Finding out your child has a life threatening disease

No parent ever thinks they're going to hear that their child has a life threatening condition. When it happens, you are in shock for a long time.

Despite considering myself well read, I had never heard of Type 1 diabetes. The disease is in the news all the time now, particularly Type 2, but rarely do you hear any explanation between the types, or what they are.

My eldest child had just started secondary school and was busy getting used to new routines, extra sport and longer days. Her appetite suddenly grew, she lost weight and she had an increasing thirst.

However, she was happy and active, and seemed so well. I did, fleetingly, think about diabetes because she was so thirsty all the time, but almost straightaway dismissed the idea because she wasn't overweight.

Over just a week, things changed. She got up in the middle of the night to drink water from the toothbrush holder in the bathroom, she was unusually tired and had blurry vision. By now, I was really worried. I typed in 'diabetes' into the computer. All her symptoms were listed under 'Type 1 diabetes'. The article said the condition was fatal if untreated, and to seek immediate medical attention.

A simple finger prick test showed her blood sugars were dangerously high. She was diabetic. We were rushed into hospital. The next few days were a blur. I watched my child inject herself for the first time with insulin, her hand shaking. I remember thinking how 24 hours earlier my biggest concern that week had been what we were going to have for tea.

The insulin gave her a warm glow, she looked healthy. When she was admitted into hospital, I'm ashamed to say she weighed just four and a half stone. Just two months after diagnosis, she'd gained nearly two stone and looked far better.

Now, over two years later, we really are still taking it all in. Our lives have changed completely. We have lost the freedom to do anything spontaneously. Everything must be planned, with medical equipment, needles and blood test kits with us all the time. Insulin keeps my child alive. It is not a cure.

There are frequent, regular trips to hospital and an annual eye tests to prevent her going blind. We must have spare glucose and carbohydrate snacks available all the time or she could go into a coma. She copes well. Looking at her, you'd never know anything was wrong. It's an invisible disability.

Nothing she or I did has given her Type 1 diabetes. Medics do not yet know what causes Type 1. Some families have lots of relatives with it, other, like us, none.

With Type 1, the body inexplicably attacks the cells that make insulin, so you have to manually manage your body's energy levels all day, every day, for the rest of your life. Until they find a cure.

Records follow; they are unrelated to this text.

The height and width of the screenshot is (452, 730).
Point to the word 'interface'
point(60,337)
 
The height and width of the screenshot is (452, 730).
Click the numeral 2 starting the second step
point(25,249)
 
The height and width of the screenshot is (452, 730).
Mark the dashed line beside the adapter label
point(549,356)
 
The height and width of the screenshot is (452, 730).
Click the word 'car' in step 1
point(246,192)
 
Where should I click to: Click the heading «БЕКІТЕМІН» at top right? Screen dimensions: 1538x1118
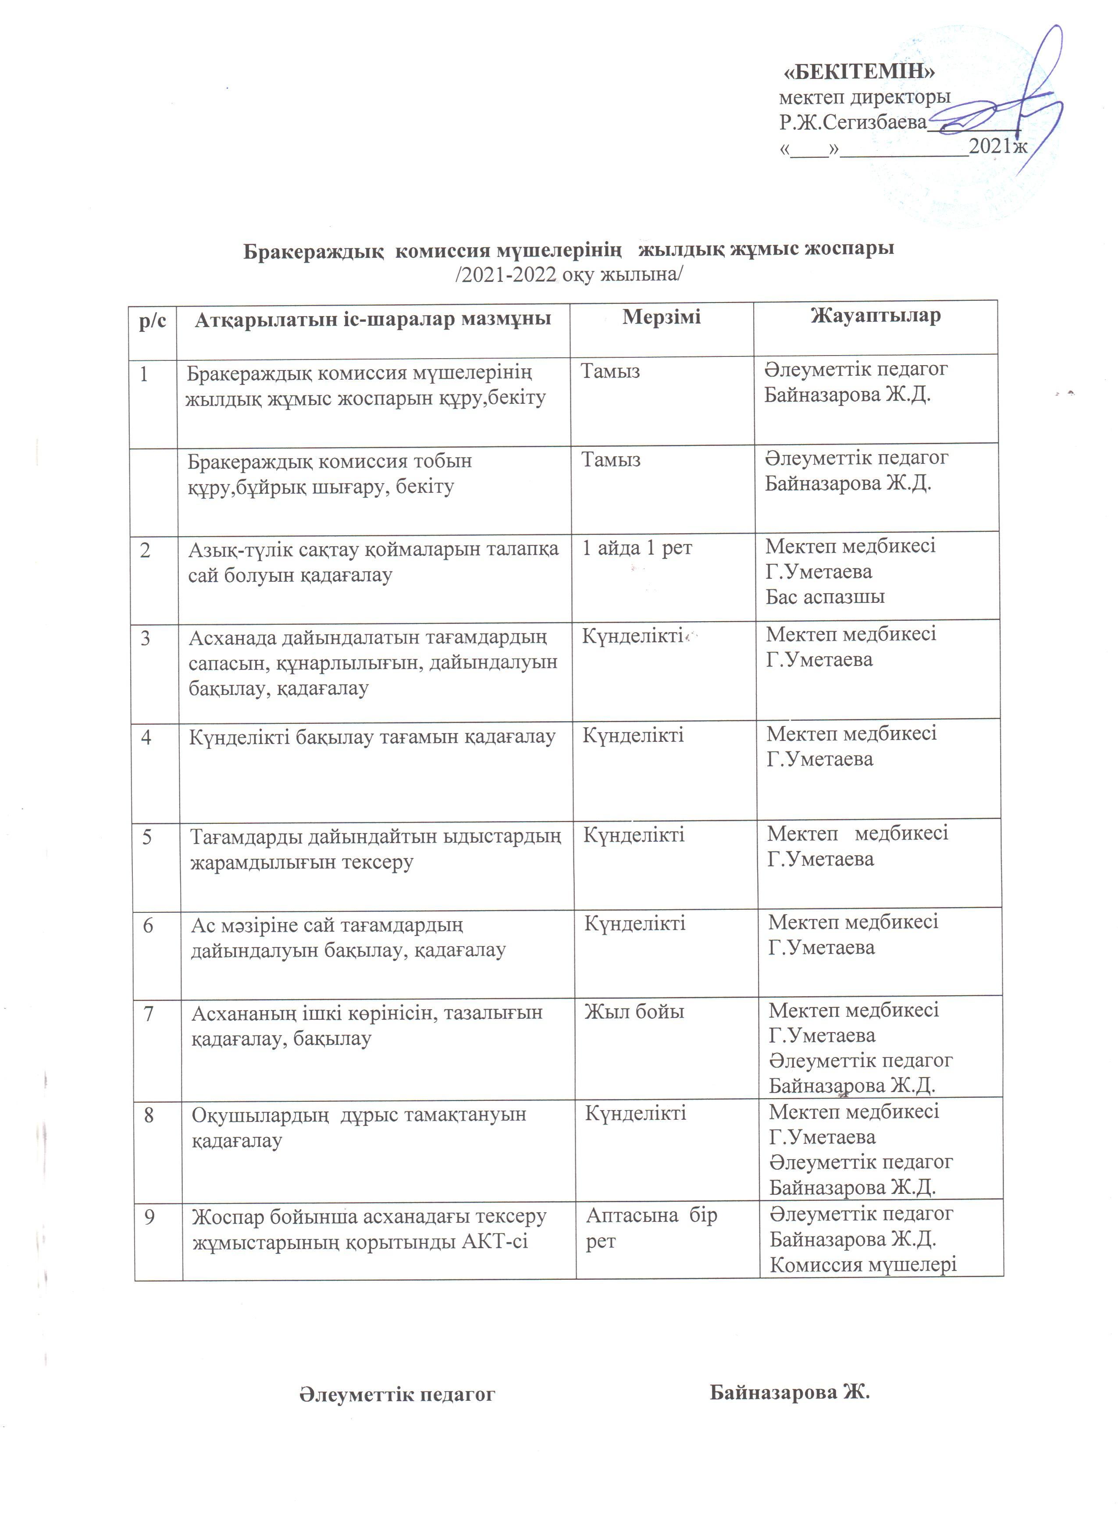point(859,71)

Meanwhile, my child has to do over 3,000 blood tests and injections every year.

The Juvenile Diabetes Research Foundation is the charity focussing on Type 1 diabetes. The Duchess of Cornwall has just become its President. It strives to raise funds to help get better treatments and a cure. My child has become a Youth Ambassador for the charity - to help raise awareness of the condition and and funds for research. Her biggest problem is people assuming she has given herself the condition. We need to differentiate between Type 1 and Type 2 diabetes. Either way, diabetes is eating up huge medical resources and we need to tackle it.

It's a horrible thing to live with - and I don't know how she does it. Sometimes she breaks down with the stress and just wants to forget she has it. It happened once, and she stopped doing her injections. The result was a dash to hospital and a painful and lengthy stay while she recovered from the damage caused.

Cases of Type 1 diabetes are on the increase in children by 4% a year. The symptoms can at first be subtle.

Type 1 symptoms

Extreme thirst

Frequent urination

Tiredness

Increased appetite

Unexpected and sudden weight loss

Sudden vision changes

Fruity odour on breath (ketotic breath)

Stupor or unconsciousness. These may occur suddenly.

If you, or someone you know is experiencing these symptoms you must go to your doctor immediately. If left untreated, Type 1 diabetes is fatal.